### [Recorded information]
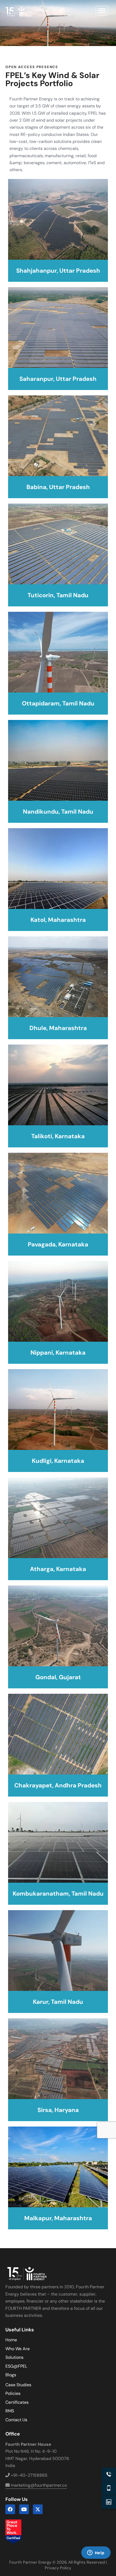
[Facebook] (10, 2509)
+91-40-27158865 (28, 2475)
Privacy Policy (58, 2568)
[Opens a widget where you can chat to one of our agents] (96, 2559)
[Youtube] (24, 2509)
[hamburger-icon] (102, 10)
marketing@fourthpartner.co (38, 2485)
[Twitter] (38, 2509)
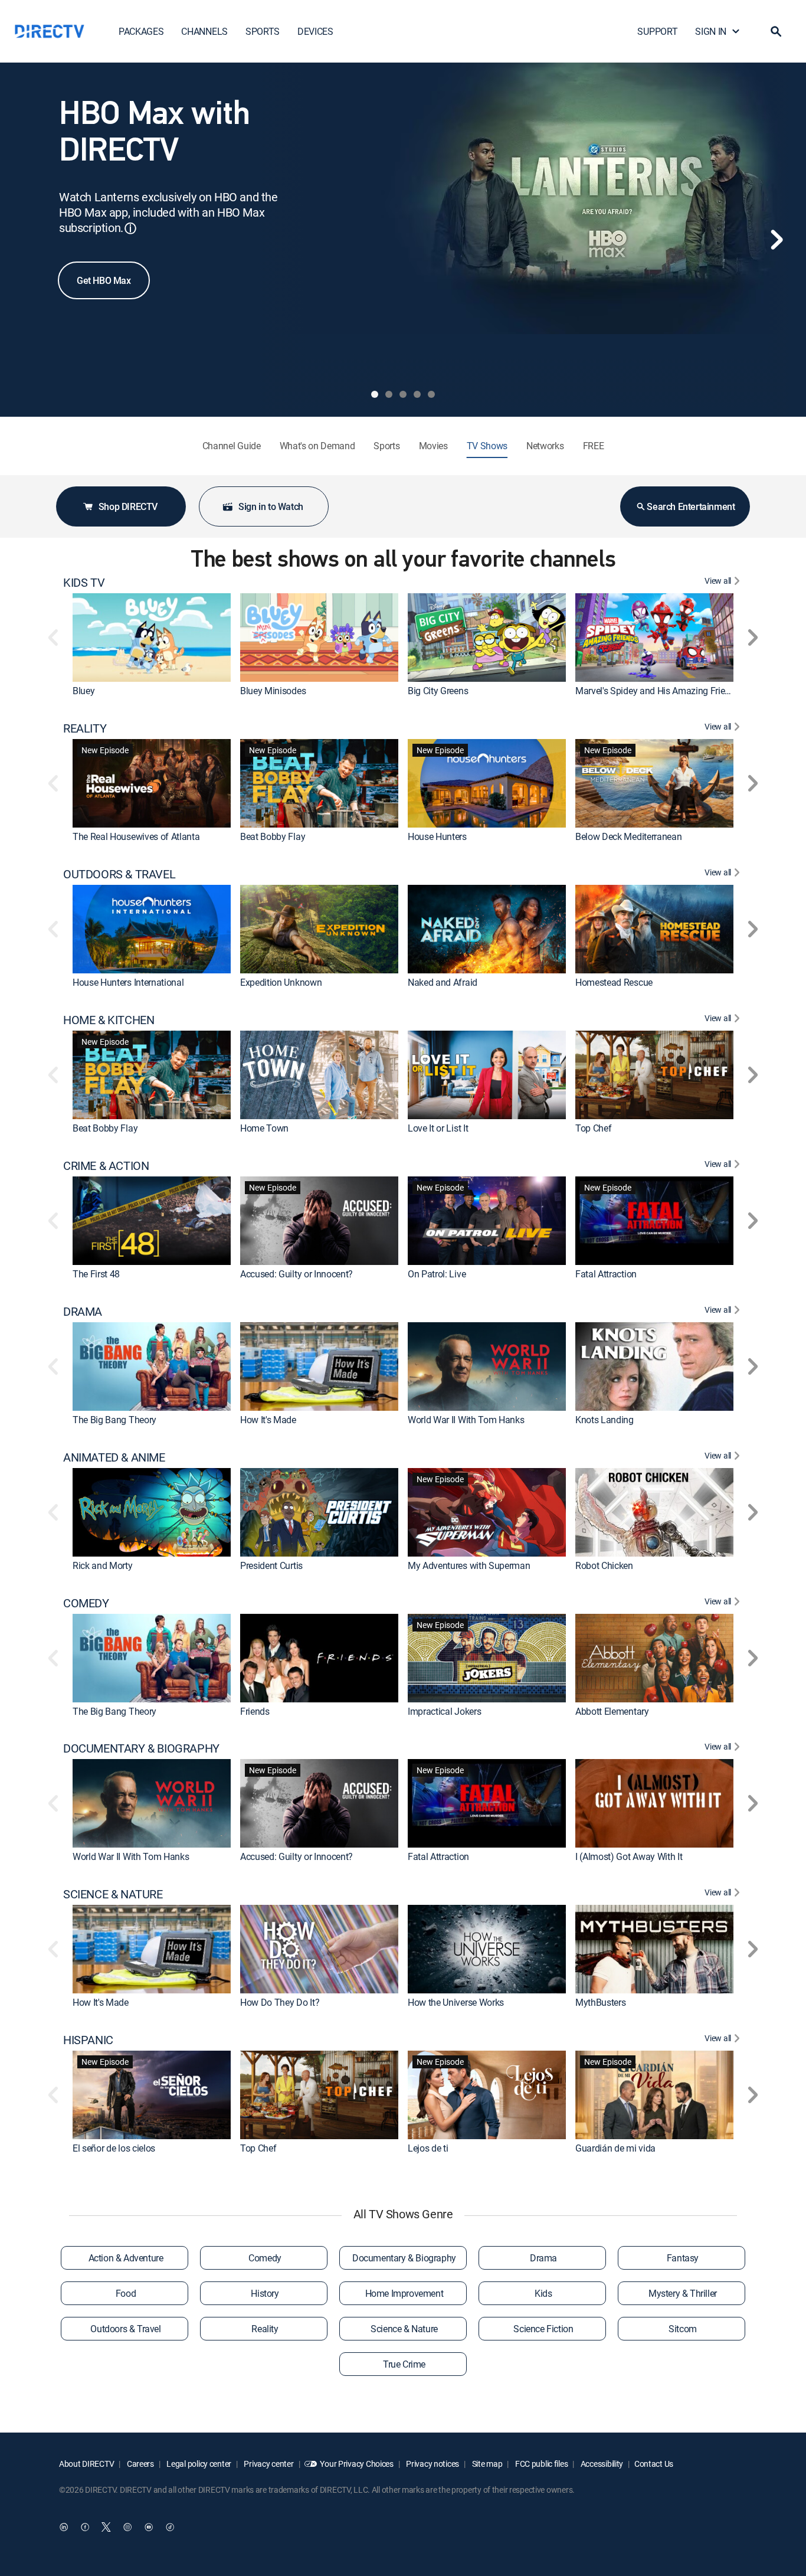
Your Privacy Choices (356, 2463)
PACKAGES (141, 31)
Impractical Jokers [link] (444, 1711)
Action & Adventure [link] (126, 2257)
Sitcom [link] (683, 2328)
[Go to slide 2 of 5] (388, 394)
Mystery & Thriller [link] (682, 2293)
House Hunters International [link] (128, 982)
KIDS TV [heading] (83, 582)
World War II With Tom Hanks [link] (466, 1419)
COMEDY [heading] (86, 1603)
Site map (486, 2463)
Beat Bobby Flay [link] (272, 836)
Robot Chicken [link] (604, 1565)
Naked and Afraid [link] (442, 982)
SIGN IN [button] (710, 31)
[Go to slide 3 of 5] (403, 394)
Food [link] (126, 2293)
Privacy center (268, 2463)
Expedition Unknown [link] (281, 982)
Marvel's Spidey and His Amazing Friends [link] (657, 690)
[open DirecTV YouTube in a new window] (148, 2527)
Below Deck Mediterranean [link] (628, 836)
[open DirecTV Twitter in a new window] (106, 2527)
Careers (139, 2463)
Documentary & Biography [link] (404, 2257)
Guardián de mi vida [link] (615, 2148)
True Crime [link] (404, 2364)
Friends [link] (255, 1711)
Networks (544, 445)
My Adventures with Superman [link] (469, 1565)
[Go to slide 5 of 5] (431, 394)
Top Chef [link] (593, 1128)
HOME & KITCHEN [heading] (108, 1020)
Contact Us (653, 2463)
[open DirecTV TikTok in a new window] (170, 2527)
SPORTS (262, 31)
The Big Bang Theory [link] (114, 1419)
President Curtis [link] (271, 1565)
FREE (593, 445)
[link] (152, 637)
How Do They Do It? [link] (279, 2002)
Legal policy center (198, 2463)
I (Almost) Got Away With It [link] (628, 1856)
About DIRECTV (86, 2463)
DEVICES (315, 31)
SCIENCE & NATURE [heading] (113, 1894)
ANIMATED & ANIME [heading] (114, 1457)
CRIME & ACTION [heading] (106, 1165)
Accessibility (601, 2463)
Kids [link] (543, 2293)
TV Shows (487, 445)
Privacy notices (432, 2463)
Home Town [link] (264, 1128)
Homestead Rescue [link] (614, 982)
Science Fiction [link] (543, 2328)
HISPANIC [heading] (88, 2040)
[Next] (776, 239)
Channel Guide (231, 445)
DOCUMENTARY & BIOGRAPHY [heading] (141, 1748)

### [What you are asked to do]
Reproduce the listing exactly. Do not include its images.

### [Solution to this task]
[Facebook] (10, 2509)
+91-40-27158865 (28, 2475)
Privacy Policy (58, 2568)
[Opens a widget where you can chat to one of our agents] (96, 2559)
[Youtube] (24, 2509)
[hamburger-icon] (102, 10)
marketing@fourthpartner.co (38, 2485)
[Twitter] (38, 2509)
Your Privacy Choices (356, 2463)
PACKAGES (141, 31)
Impractical Jokers [link] (444, 1711)
Action & Adventure [link] (126, 2257)
Sitcom [link] (683, 2328)
[Go to slide 2 of 5] (388, 394)
Mystery & Thriller [link] (682, 2293)
House Hunters International [link] (128, 982)
KIDS TV [heading] (83, 582)
World War II With Tom Hanks [link] (466, 1419)
COMEDY [heading] (86, 1603)
Site map (486, 2463)
Beat Bobby Flay [link] (272, 836)
Robot Chicken [link] (604, 1565)
Naked and Afraid [link] (442, 982)
SIGN IN [button] (710, 31)
[Go to slide 3 of 5] (403, 394)
Food [link] (126, 2293)
Privacy center (268, 2463)
Expedition Unknown [link] (281, 982)
Marvel's Spidey and His Amazing Friends [link] (657, 690)
[open DirecTV YouTube in a new window] (148, 2527)
Below Deck Mediterranean [link] (628, 836)
[open DirecTV Twitter in a new window] (106, 2527)
Careers (139, 2463)
Documentary & Biography [link] (404, 2257)
Guardián de mi vida [link] (615, 2148)
True Crime [link] (404, 2364)
Friends [link] (255, 1711)
Networks (544, 445)
My Adventures with Superman [link] (469, 1565)
[Go to slide 5 of 5] (431, 394)
Top Chef [link] (593, 1128)
HOME & KITCHEN [heading] (108, 1020)
Contact Us (653, 2463)
[open DirecTV TikTok in a new window] (170, 2527)
SPORTS (262, 31)
The Big Bang Theory [link] (114, 1419)
President Curtis [link] (271, 1565)
FREE (593, 445)
[link] (152, 637)
How Do They Do It? [link] (279, 2002)
Legal policy center (198, 2463)
I (Almost) Got Away With It [link] (628, 1856)
About DIRECTV (86, 2463)
DEVICES (315, 31)
SCIENCE & NATURE [heading] (113, 1894)
ANIMATED & ANIME [heading] (114, 1457)
CRIME & ACTION [heading] (106, 1165)
Accessibility (601, 2463)
Kids [link] (543, 2293)
TV Shows (487, 445)
Privacy notices (432, 2463)
Home Town [link] (264, 1128)
Homestead Rescue [link] (614, 982)
Science Fiction [link] (543, 2328)
HISPANIC [heading] (88, 2040)
[Next] (776, 239)
Channel Guide (231, 445)
DOCUMENTARY & BIOGRAPHY [heading] (141, 1748)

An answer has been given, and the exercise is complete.